Shale oil (bituminosulphate) can be helpful in the form of bath additives or as an ointment in general for superficial, inflammatory skin diseases. Its anti-inflammatory effect could be demonstrated in the test tube ("in vitro" studies). Many patients also report positive effects. Therefore, the use of shale oil for neurodermatitis can be considered.

Medicines for skin infections

Severe itching causes many atopic dermatitis patients to scratch themselves. Pathogens can easily penetrate the open skin areas and cause an infection. If the pathogens are bacteria or fungi, the doctor will prescribe specific active ingredients against it:

Antibiotics help with bacterial skin infections, and so-called antimycotics with fungal infections. Patients can use the active ingredients externally (e.g. as an ointment) or internally (e.g. in tablet form).

Antimicrobial laundry

For a number of years there has been special underwear made of antimicrobial (antiseptic) textiles. These include, for example, items of clothing that are coated with silver nitrate. You can alleviate some eczema in atopic dermatitis. However, such antimicrobial laundry is quite expensive. However, anyone who suffers from chronic neurodermatitis can consider purchasing it.

Light therapy (phototherapy)

Sometimes light therapy can relieve flare-ups. The dermatologist irradiates the affected areas of the skin with ultraviolet light (UV-A and / or UV-B light). This inhibits various inflammatory cells in the skin that are responsible for the acute symptoms of neurodermatitis.

Special variants of light therapy are also suitable for neurodermatitis treatment:

In the so-called PUVA, the patient is first treated with the active ingredient psoralen. This makes the skin more sensitive to the subsequent exposure to UV-A light. Psoralen can be used in different ways. Many neurodermatitis patients bathe in a psoralen solution (Balneo-PUVA) before irradiation. The active ingredient is also available in tablet form (systemic PUVA). The risk of side effects is then higher than with the balneo PUVA.

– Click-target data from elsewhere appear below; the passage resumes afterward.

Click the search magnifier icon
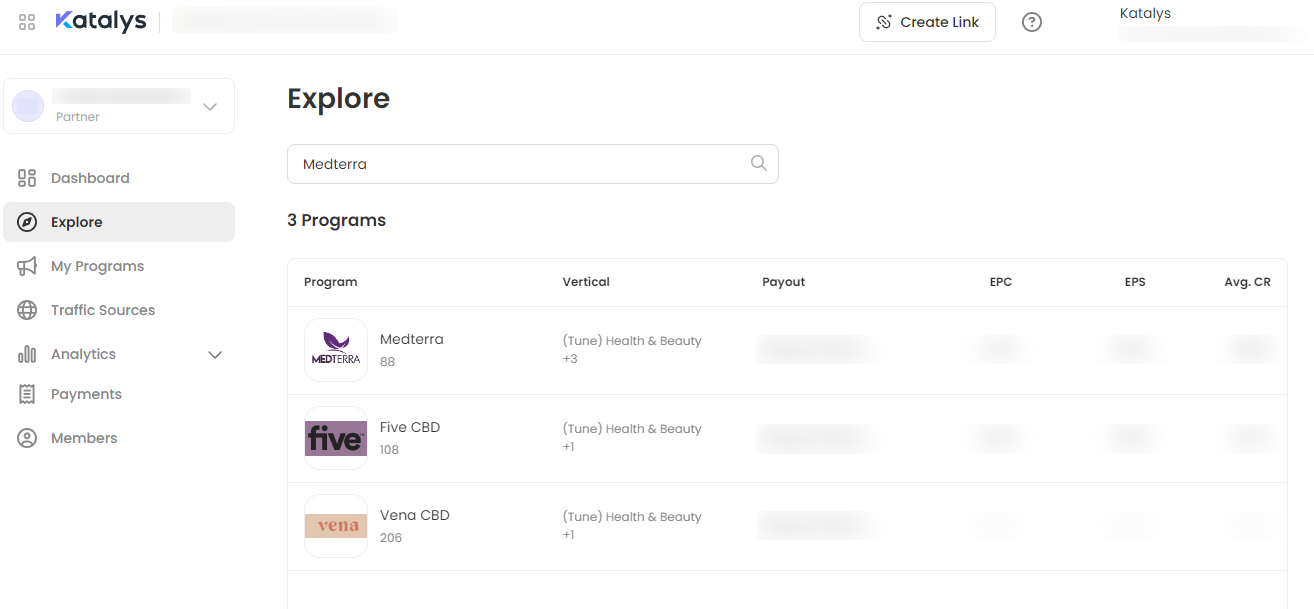1314x609 pixels. [759, 164]
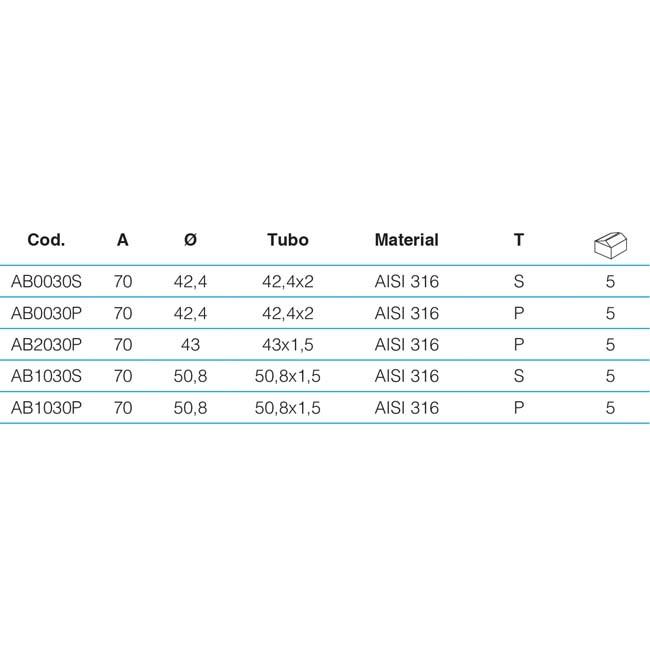The height and width of the screenshot is (650, 650).
Task: Click AISI 316 material in AB2030P row
Action: coord(406,345)
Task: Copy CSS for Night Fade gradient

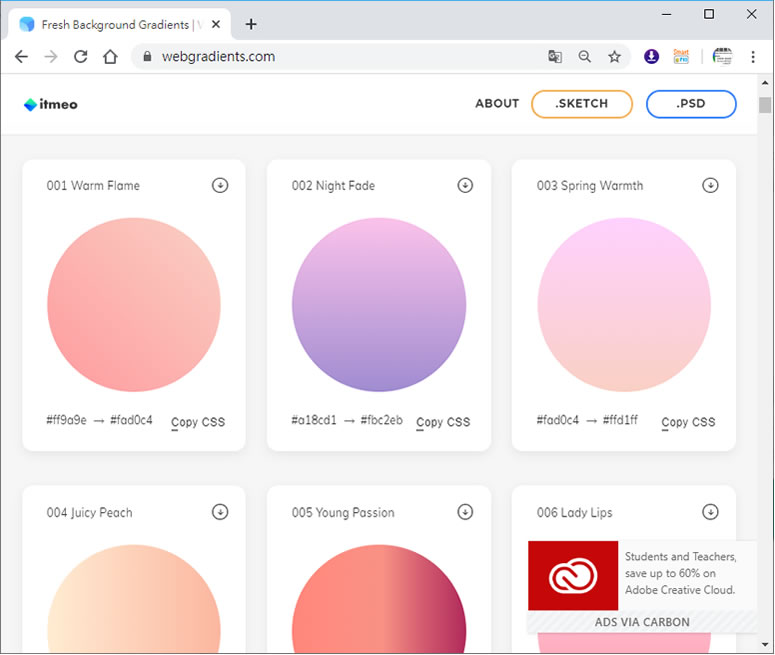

Light therapy (without psoralen) can also be combined with bath therapy (balneo-phototherapy): While the patient is bathing in salty water, his skin is irradiated with UV light. Due to the high amount of salt in the water, the anti-inflammatory rays can more easily penetrate into the deeper layers of the skin.

Light therapy is mainly used in adult patients. It may also be possible for underage atopic dermatitis patients over 12 years of age.

Stays by the sea and in the mountains (climatic therapy)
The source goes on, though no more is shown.